* GIVEN EXERCISE
Rewrite the lines below, replacing "screenshot" with "image" and changing nothing else. Leave the pictures out.
------------
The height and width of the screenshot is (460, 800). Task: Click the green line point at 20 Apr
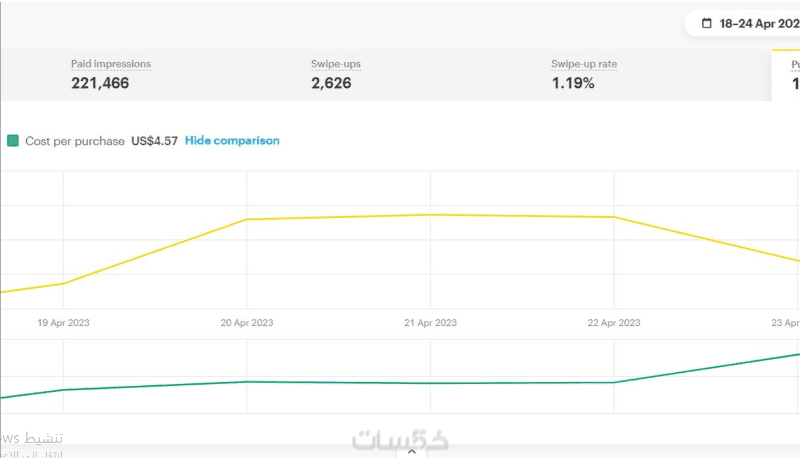pyautogui.click(x=247, y=381)
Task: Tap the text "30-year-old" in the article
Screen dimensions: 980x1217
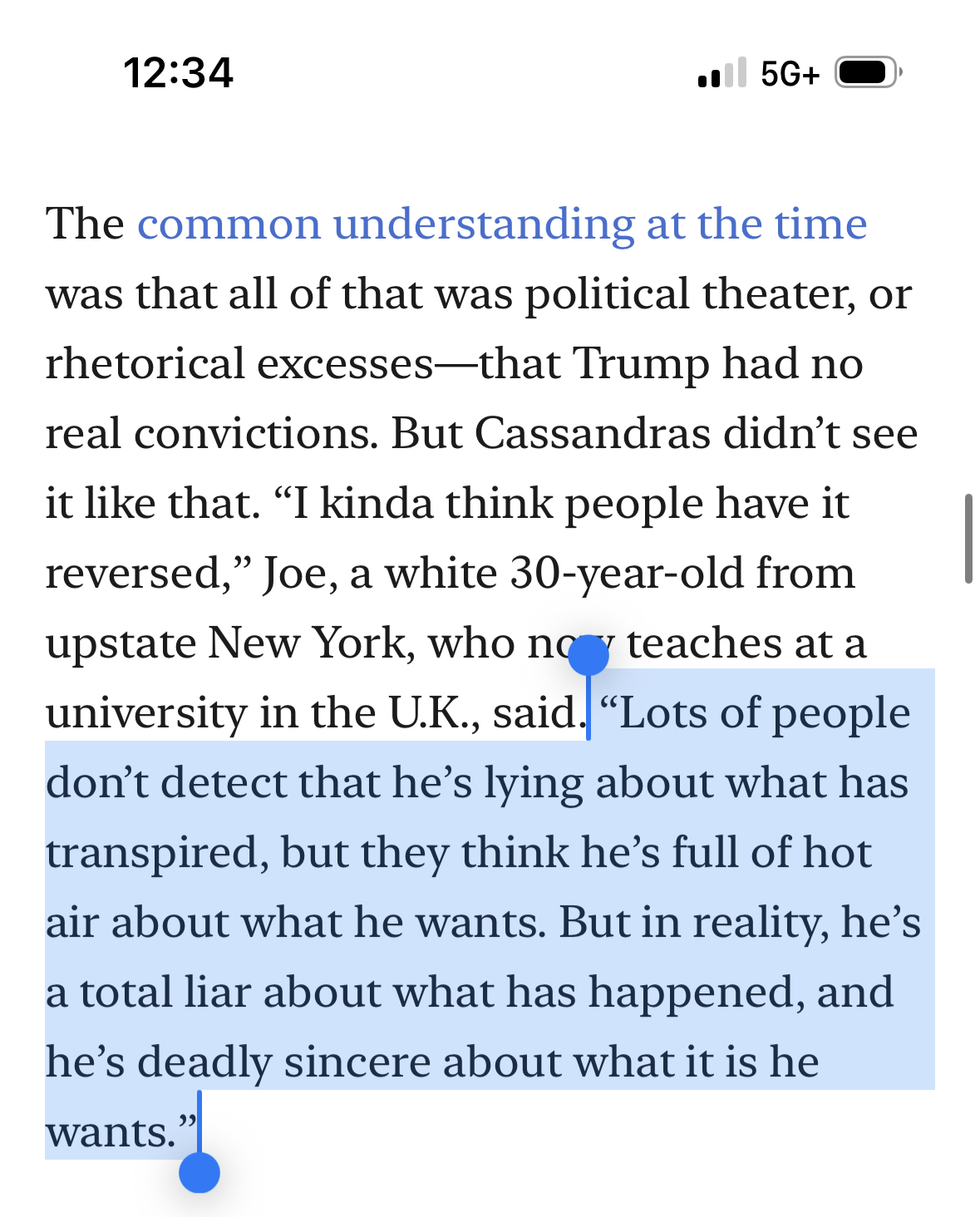Action: coord(627,574)
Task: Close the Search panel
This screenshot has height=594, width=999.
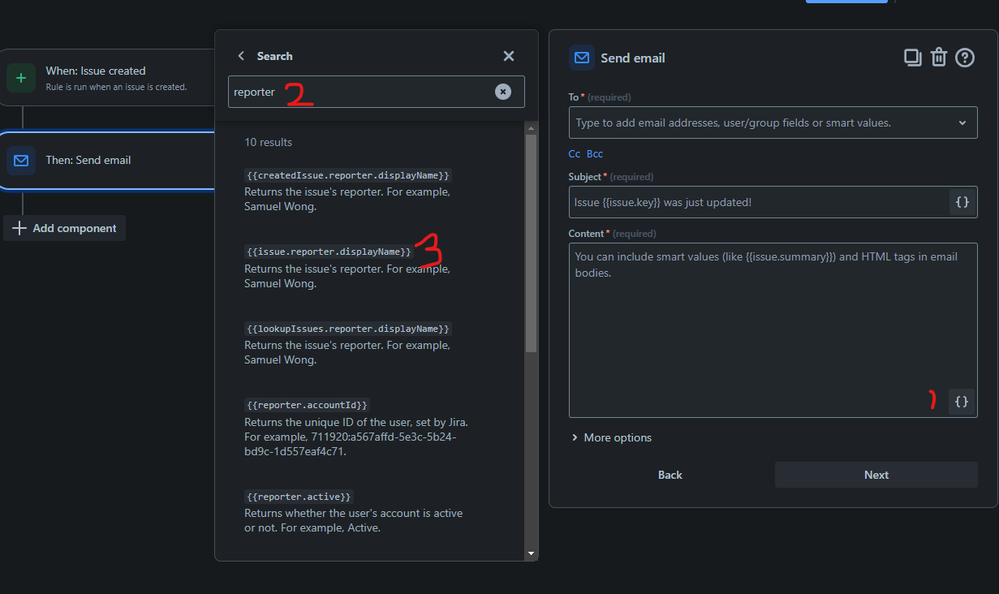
------------
* REPLY TO THE EXERCISE
The height and width of the image is (460, 800). Task: Click the green line point at 20 Apr
pyautogui.click(x=247, y=381)
Task: Tap the text "30-year-old" in the article
Screen dimensions: 980x1217
Action: coord(627,574)
Task: Close the Search panel
This image has height=594, width=999.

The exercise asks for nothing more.